INSTRUCTION
Answer these questions from the Kamas passage:
1. What two growing seasons does the old-timer say Kamas has?
2. How low did the temperature drop at night during the week of the visit?
3. Who was the last person who remembered the writer moving to Kamas?

When I first came to Kamas, Utah, I was excited about starting a garden.  The best person to ask about planting was one of the old-timers who had lived here all of his life.  I was informed that Kamas only has two growing seasons, winter and late fall.

Before marrying a local Kamas girl, Brenda Black, we visited her home in Kamas.  She told me that the winter weather was rather mild.  For the next week the temperature plummeted to 30 degrees below zero at night.  During the heat of the day the temperature reached 20 below.  When it finely warmed up to 0 degrees I went outside without a coat because it felt warm.

Now I too am finely a local resident after being in Kamas for over fifty years.  The rule to becoming a local resident is that when the last person who remembers you moving here dies you are then a local.  That person was Albert Wagstaff, a local dairyman, who died a couple of years ago which now elevates me to a local resident status.  Now I help newcomers to Kamas with their gardening questions.

COLLECTED MATERIAL
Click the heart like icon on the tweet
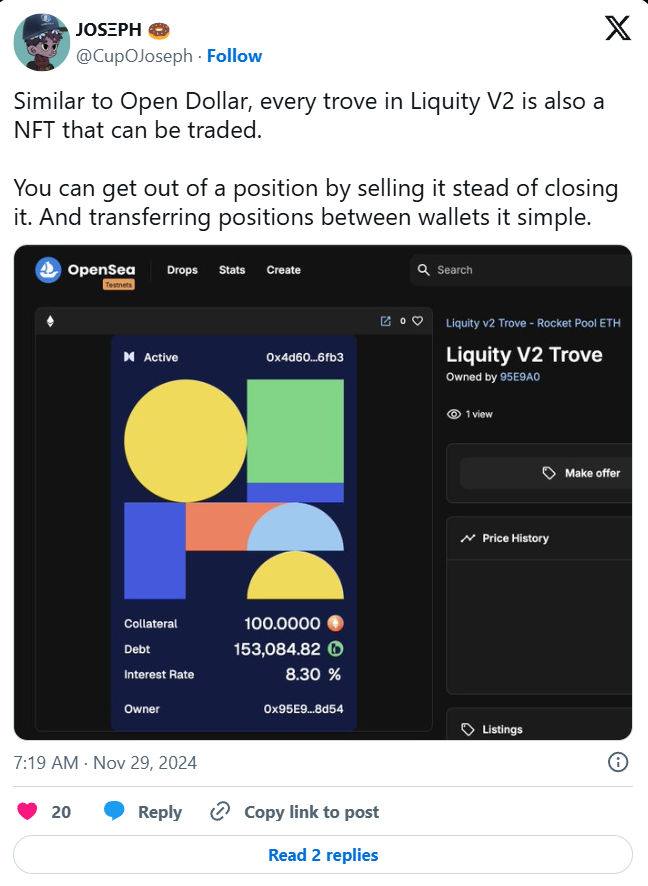This screenshot has width=648, height=886. click(27, 811)
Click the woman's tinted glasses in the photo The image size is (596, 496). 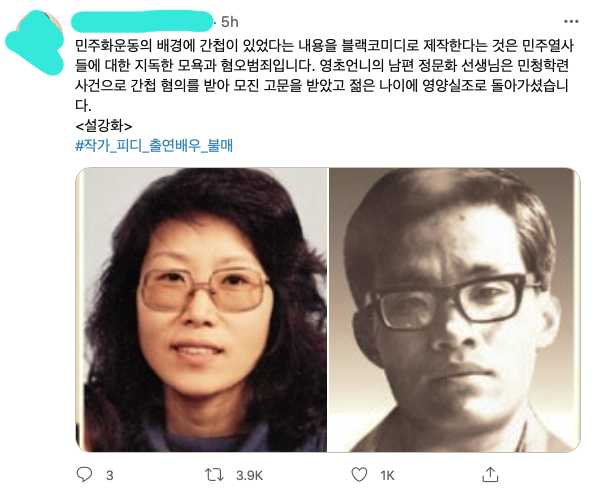[x=204, y=290]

SOLVED EXERCISE
1. Winter and late fall.
2. To 30 degrees below zero.
3. Albert Wagstaff, a local dairyman.